In November 2012, Commerzbank chief executive Martin Blessing announced the job cuts, but mentioned no figures. The details are to be clarified with the works council, starting in February.
The union Verdi has described the plans of Commerzbank as a “horror catalogue” and a “frontal attack”. However, it can be assumed that the union has been aware of the plans for some time. Verdi and the works council members are closely involved in the decisions of the bank thanks to their well-paid positions on the supervisory board.
Following the acquisition of Dresdner Bank in 2009, some 9,000 jobs were to be cut, of which almost 8,000 have already gone. Commerzbank currently employs 60,000 people worldwide, including 37,000 in Germany.
The German government owns a 25 percent stake in Commerzbank as a result of a 2008 bailout amounting to €18.2 billion (US$24.8 billion).
Just four years later, as Handelsblatt reported, CEO Blessing’s salary had risen by 160 percent, to €1.3 million. Previously, the government had limited board members’ salaries to €500,000 per annum as a result of the rescue measures. As Handelsblatt also reported, at the time the salary increased only a fraction of the rescue money had been repaid.
Job cuts are also being planned at other German banks over the next several months.
HypoVereinsbank, a subisdiary of Unicredit, intends to cut 600 jobs in its retail sector in 2013 and 400 in the corporate sector. Forty-five branches are to be closed.
The Allianz Group has announced the closure of Allianz Bank in July. It was founded in 2009, after Allianz sold Dresdner Bank to Commerzbank. The bank is dismissing some 450 employees. The Allianz Insurance group wants to ditch its banking division entirely, retaining only the Oldenburgische Landesbank.
Further jobs are also expected to go at Deutsche Bank, which in September 2012 cut several thousand jobs. The Frankfurter Allgemeine Zeitung considers it certain that the bankers “Jain and Fitschen must cut far more jobs than the previously announced 2,000 posts”.
A recent survey by accounting firm Ernst & Young found that 42 percent of all banks plan redundancies in their administration. According to this survey, 45 percent of banks plan to cut jobs in Europe. Dutch and British banks are planning the most extensive layoffs.
This cut in jobs is similar in size to the wave of layoffs triggered by the collapse of US investment bank Lehman Brothers in 2009. Bloomberg News has put the number at almost 16,000 jobs worldwide, which will continue to accelerate, as a “radical restructuring” is imminent.
Swiss bank UBS has announced the elimination of 10,000 jobs, the second-largest British bank Barclays wants to get rid of 2,000 employees. In the United States, Morgan Stanley and American Express have announced 1,700 and 5,400 planned redundancies respectively.

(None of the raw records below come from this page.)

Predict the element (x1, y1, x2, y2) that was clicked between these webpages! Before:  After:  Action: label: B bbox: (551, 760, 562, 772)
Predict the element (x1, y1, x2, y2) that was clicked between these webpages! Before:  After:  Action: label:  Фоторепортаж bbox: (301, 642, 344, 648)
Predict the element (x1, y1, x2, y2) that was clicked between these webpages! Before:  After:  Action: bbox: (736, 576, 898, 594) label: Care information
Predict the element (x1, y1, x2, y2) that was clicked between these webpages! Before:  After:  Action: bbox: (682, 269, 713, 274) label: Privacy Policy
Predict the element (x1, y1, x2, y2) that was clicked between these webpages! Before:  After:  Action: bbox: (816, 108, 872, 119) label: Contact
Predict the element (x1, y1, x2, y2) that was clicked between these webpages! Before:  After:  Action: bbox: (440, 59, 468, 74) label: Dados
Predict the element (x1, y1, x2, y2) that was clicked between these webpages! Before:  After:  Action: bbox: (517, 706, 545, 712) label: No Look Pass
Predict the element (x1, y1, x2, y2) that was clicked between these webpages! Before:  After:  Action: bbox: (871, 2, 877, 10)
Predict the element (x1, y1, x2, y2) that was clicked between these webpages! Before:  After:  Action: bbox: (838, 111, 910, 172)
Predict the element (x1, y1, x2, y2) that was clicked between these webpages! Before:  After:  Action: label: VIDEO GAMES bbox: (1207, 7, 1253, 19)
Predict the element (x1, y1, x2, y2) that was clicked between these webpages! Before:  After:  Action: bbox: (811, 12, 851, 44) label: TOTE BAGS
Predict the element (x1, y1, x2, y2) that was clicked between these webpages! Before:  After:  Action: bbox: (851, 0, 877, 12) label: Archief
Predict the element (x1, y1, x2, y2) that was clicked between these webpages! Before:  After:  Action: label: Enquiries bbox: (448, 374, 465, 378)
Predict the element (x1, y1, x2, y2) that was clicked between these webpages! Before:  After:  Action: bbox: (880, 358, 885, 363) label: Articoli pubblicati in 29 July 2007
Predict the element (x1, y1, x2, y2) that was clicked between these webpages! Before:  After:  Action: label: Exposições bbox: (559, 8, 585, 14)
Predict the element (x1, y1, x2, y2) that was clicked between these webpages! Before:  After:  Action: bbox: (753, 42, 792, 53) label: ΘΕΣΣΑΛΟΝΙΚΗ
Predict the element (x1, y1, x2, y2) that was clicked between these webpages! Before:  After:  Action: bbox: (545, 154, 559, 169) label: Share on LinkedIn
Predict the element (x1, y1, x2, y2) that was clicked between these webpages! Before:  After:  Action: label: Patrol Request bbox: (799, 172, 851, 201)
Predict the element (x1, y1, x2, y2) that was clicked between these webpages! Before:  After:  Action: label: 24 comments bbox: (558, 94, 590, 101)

Claus-Peter Wagner of Ernst & Young gave the reason for declining profits as “rising risk provisions”, “increased regulation”, “more stringent requirements on liquidity and collateral” and “historically low interest rates”. “The banks face lean years ahead,” he told Marketing Exchange. The layoffs mean the banks can lower costs and decrease risks.
The banks that were rescued with public funds during the financial crisis are under pressure from regulators, who are demanding that they shrink their workforces rapidly. In Germany, this affects Commerzbank, DZ Bank and Bayerische Landesbank, among others. The EU banking supervisory body Eba, which oversees 39 major European banks, has asked the banks to submit restructuring plans by the end of 2013.
The staff cuts in the retail sector are also being justified with the introduction of various technical innovations. Christoph Kaserer, professor of financial markets at the Technical University of Munich, told the Süddeutsche Zeitung, “Many customers are turning to the Internet, so it is quite clear that branches and personnel must be reduced.”